Esercizio
Restituisci senza alcuna modifica il tratto dei dati che va dalla riga contenente "Viewport: 1656px width, 1060px height." fino alla riga contenente "Action: click(x=816, y=177)", entrambe incluse.

Dati del compito
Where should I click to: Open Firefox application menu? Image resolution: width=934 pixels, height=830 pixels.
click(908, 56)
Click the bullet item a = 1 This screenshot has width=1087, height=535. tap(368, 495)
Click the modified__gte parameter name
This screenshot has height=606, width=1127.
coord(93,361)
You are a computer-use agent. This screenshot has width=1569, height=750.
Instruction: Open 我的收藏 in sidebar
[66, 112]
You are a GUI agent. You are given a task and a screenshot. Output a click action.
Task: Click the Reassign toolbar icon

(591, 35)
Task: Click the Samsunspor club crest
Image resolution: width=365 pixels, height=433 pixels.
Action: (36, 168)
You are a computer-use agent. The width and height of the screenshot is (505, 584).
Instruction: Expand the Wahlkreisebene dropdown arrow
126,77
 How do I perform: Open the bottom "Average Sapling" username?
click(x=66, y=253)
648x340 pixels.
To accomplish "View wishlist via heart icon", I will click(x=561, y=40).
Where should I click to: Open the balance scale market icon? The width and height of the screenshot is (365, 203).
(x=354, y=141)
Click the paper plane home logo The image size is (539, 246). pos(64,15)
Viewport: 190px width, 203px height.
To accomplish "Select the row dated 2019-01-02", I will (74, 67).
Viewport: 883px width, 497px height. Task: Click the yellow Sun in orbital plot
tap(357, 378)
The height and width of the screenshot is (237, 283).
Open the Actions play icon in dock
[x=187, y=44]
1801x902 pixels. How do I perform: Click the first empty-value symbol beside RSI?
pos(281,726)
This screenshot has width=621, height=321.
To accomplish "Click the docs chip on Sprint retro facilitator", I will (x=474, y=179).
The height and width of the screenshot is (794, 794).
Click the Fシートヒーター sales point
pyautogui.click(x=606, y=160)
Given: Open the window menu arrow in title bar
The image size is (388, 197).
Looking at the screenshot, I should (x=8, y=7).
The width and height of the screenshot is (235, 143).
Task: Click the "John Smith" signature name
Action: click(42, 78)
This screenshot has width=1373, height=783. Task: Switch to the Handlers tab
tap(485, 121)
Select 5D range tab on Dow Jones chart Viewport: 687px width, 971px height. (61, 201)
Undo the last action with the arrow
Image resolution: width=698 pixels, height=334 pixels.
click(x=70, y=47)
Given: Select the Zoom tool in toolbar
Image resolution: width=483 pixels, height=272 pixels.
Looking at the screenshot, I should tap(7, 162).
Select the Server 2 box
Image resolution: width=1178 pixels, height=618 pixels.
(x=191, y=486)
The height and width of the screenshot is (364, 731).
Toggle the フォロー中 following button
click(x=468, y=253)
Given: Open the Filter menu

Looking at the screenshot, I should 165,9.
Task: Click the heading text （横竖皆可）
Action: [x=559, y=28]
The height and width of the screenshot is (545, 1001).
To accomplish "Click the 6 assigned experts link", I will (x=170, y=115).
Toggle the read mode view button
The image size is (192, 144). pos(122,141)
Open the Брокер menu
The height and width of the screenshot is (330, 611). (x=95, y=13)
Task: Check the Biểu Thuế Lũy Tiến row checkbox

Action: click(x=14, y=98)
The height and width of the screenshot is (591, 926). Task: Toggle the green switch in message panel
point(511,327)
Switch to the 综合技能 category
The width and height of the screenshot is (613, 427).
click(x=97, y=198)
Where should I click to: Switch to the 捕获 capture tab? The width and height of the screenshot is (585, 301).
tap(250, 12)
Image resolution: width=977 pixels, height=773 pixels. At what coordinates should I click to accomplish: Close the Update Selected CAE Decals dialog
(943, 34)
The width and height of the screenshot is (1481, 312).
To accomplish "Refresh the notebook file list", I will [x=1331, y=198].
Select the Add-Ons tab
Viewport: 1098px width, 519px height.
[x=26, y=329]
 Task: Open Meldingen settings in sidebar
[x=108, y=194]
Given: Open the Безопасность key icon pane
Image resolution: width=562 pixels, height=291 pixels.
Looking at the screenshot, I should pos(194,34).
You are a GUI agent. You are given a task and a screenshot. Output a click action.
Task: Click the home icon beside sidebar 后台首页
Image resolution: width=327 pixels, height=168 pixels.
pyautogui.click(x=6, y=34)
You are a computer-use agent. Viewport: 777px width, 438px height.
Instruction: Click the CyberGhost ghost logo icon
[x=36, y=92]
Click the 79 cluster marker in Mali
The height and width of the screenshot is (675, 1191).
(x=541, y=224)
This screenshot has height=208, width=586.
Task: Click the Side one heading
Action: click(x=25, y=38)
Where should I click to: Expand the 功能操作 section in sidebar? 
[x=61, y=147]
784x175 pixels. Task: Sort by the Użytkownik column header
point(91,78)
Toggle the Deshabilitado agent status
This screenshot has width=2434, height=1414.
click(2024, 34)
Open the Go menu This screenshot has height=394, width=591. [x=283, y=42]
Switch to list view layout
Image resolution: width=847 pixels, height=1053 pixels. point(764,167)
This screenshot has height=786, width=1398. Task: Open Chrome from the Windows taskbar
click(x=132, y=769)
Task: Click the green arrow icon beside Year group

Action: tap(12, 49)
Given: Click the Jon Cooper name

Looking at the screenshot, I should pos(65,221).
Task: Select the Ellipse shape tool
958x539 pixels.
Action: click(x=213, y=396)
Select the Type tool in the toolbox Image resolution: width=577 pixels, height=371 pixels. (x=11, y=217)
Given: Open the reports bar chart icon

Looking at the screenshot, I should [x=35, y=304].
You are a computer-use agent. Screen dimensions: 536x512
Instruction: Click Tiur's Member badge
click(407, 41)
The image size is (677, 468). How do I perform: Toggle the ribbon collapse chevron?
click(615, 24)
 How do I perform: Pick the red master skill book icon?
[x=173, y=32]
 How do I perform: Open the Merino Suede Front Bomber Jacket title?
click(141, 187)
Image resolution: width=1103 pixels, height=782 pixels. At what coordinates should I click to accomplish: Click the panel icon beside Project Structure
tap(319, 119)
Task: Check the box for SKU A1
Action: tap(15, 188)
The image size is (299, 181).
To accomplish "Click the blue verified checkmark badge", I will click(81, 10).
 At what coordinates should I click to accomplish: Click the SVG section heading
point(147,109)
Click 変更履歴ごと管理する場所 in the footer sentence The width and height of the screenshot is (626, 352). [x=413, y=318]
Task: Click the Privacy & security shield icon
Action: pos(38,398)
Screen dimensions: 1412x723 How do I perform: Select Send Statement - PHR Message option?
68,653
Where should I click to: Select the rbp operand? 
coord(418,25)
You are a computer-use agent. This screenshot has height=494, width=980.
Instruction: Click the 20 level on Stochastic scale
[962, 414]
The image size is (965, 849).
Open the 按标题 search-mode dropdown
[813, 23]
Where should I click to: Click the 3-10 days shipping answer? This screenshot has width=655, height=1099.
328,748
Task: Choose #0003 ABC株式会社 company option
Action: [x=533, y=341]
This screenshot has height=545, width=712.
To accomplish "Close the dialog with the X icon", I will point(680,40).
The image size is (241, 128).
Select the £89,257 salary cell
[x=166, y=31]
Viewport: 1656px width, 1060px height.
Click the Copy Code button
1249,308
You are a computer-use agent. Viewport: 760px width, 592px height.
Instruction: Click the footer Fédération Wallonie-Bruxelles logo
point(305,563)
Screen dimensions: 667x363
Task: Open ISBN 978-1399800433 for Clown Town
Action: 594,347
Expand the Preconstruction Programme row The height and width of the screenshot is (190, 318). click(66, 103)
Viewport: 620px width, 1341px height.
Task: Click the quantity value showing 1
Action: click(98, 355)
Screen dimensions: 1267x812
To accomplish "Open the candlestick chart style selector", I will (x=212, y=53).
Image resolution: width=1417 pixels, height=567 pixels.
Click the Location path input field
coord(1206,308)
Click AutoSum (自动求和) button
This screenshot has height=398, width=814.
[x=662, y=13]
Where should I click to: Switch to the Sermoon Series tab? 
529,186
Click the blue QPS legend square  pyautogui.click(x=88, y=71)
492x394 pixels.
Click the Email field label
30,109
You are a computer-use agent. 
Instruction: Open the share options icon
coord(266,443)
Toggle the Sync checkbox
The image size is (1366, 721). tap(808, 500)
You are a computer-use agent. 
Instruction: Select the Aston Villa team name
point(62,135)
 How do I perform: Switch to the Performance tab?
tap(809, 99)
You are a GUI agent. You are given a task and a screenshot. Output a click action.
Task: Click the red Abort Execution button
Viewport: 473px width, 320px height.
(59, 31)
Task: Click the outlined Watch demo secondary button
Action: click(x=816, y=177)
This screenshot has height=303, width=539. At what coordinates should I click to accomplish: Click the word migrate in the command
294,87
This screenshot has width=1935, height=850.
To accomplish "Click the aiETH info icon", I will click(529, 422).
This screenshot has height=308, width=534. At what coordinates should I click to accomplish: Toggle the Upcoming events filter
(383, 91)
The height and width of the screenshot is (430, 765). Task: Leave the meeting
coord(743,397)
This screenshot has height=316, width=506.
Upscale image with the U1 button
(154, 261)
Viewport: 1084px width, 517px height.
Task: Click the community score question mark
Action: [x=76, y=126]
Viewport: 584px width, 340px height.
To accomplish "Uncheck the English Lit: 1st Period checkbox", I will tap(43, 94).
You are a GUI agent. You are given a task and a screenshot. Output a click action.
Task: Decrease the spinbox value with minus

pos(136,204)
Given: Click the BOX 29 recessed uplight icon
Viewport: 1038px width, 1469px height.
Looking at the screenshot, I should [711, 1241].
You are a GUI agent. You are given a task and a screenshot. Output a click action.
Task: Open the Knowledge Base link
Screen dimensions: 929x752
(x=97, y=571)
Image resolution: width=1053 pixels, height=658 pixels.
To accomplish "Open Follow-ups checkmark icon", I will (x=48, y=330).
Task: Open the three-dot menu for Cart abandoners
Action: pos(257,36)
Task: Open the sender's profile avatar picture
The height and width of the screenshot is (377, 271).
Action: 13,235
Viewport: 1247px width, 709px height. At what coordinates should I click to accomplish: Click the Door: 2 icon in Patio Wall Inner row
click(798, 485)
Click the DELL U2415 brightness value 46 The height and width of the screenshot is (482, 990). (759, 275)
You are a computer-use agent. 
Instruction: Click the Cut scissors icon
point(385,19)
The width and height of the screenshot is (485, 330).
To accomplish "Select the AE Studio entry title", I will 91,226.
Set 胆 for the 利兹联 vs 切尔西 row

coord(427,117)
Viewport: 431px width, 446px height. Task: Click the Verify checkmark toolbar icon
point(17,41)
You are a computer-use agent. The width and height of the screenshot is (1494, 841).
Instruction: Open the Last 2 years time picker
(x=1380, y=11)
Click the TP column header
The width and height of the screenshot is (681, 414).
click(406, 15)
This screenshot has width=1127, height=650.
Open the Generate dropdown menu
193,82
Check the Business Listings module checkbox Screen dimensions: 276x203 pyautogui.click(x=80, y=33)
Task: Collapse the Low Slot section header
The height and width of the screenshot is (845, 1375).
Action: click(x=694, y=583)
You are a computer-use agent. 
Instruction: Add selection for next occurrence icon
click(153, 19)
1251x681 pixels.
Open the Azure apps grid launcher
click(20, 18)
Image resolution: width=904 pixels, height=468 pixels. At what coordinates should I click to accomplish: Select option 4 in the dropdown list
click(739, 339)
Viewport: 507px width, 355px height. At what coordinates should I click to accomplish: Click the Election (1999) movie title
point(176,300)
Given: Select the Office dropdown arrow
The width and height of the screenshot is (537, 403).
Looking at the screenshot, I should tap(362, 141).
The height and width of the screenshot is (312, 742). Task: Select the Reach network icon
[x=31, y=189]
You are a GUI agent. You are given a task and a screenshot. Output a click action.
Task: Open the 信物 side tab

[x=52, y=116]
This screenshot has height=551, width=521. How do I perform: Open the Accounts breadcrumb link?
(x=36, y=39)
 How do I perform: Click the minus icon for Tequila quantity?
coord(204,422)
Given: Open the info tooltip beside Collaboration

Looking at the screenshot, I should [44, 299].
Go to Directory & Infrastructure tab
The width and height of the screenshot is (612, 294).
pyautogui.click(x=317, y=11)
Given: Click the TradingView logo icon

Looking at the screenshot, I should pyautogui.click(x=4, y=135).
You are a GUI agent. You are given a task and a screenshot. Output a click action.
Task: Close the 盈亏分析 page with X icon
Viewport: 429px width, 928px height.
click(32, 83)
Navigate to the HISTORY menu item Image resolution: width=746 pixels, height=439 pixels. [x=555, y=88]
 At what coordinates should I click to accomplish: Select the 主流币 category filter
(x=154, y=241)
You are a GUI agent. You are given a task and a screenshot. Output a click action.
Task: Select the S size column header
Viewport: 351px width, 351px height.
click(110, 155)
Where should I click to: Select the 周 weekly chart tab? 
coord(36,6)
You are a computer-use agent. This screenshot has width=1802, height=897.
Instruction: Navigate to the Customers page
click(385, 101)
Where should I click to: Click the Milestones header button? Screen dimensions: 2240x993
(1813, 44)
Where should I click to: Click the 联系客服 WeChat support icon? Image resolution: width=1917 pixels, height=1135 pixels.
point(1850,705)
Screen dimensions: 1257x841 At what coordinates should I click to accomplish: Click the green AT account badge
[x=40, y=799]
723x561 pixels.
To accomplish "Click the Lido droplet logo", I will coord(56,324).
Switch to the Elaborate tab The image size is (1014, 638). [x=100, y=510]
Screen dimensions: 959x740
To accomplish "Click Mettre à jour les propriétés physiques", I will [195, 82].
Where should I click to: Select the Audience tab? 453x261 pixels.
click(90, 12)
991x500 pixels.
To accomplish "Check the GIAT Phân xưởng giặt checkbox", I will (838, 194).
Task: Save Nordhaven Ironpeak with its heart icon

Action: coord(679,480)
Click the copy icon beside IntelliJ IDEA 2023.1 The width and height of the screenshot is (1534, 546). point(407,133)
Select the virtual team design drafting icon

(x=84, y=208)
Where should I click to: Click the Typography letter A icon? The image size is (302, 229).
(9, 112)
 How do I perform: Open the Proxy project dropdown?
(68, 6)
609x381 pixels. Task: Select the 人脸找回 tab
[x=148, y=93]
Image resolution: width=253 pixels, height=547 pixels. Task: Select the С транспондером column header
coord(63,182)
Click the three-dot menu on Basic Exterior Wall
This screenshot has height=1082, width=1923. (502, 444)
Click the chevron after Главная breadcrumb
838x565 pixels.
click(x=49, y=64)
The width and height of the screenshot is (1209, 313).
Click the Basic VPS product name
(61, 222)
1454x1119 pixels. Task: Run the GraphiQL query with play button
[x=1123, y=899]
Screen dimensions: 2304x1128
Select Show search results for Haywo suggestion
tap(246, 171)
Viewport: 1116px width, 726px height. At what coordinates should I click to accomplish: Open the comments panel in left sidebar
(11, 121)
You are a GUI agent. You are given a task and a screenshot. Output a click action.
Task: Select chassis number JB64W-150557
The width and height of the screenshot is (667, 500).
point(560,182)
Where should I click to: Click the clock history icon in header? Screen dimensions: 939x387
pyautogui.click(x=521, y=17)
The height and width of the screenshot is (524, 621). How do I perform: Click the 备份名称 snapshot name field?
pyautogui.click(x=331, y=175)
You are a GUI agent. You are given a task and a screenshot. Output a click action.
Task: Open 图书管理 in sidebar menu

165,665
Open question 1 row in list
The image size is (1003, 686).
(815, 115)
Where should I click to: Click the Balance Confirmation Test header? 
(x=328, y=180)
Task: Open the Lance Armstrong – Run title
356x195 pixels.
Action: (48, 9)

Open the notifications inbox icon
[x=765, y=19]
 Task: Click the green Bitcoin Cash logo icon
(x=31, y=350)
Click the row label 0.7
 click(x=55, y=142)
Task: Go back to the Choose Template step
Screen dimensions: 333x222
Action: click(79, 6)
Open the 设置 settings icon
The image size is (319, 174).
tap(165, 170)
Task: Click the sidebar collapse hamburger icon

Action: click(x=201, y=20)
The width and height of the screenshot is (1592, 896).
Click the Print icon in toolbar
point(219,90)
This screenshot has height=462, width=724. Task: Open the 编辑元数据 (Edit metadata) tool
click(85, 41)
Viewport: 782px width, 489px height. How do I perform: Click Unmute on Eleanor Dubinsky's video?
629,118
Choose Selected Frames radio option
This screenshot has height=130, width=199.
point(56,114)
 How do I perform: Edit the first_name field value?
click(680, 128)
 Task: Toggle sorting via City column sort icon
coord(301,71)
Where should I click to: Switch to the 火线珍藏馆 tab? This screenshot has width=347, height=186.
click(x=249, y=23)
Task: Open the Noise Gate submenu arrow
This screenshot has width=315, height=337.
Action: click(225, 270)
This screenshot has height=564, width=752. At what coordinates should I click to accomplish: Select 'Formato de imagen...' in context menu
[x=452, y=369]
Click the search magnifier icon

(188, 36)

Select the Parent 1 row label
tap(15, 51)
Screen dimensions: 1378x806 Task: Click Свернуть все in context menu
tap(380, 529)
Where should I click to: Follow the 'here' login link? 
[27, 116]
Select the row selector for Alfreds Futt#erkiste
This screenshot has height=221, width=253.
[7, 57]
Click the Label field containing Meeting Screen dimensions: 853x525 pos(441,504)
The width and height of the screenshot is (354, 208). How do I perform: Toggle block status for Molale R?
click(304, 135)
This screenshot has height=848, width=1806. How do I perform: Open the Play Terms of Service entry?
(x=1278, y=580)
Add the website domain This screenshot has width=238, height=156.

Soluzione
Viewport: 1656px width, 1060px height.
Click the Copy Code button
1249,308
You are a computer-use agent. Viewport: 760px width, 592px height.
Instruction: Click the footer Fédération Wallonie-Bruxelles logo
point(305,563)
Screen dimensions: 667x363
Task: Open ISBN 978-1399800433 for Clown Town
Action: 594,347
Expand the Preconstruction Programme row The height and width of the screenshot is (190, 318). click(66, 103)
Viewport: 620px width, 1341px height.
Task: Click the quantity value showing 1
Action: click(98, 355)
Screen dimensions: 1267x812
To accomplish "Open the candlestick chart style selector", I will (x=212, y=53).
Image resolution: width=1417 pixels, height=567 pixels.
Click the Location path input field
coord(1206,308)
Click AutoSum (自动求和) button
This screenshot has height=398, width=814.
[x=662, y=13]
Where should I click to: Switch to the Sermoon Series tab? 
529,186
Click the blue QPS legend square  pyautogui.click(x=88, y=71)
492x394 pixels.
Click the Email field label
30,109
You are a computer-use agent. 
Instruction: Open the share options icon
coord(266,443)
Toggle the Sync checkbox
The image size is (1366, 721). tap(808, 500)
You are a computer-use agent. 
Instruction: Select the Aston Villa team name
point(62,135)
 How do I perform: Switch to the Performance tab?
tap(809, 99)
You are a GUI agent. You are given a task and a screenshot. Output a click action.
Task: Click the red Abort Execution button
Viewport: 473px width, 320px height.
(59, 31)
Task: Click the outlined Watch demo secondary button
Action: click(x=816, y=177)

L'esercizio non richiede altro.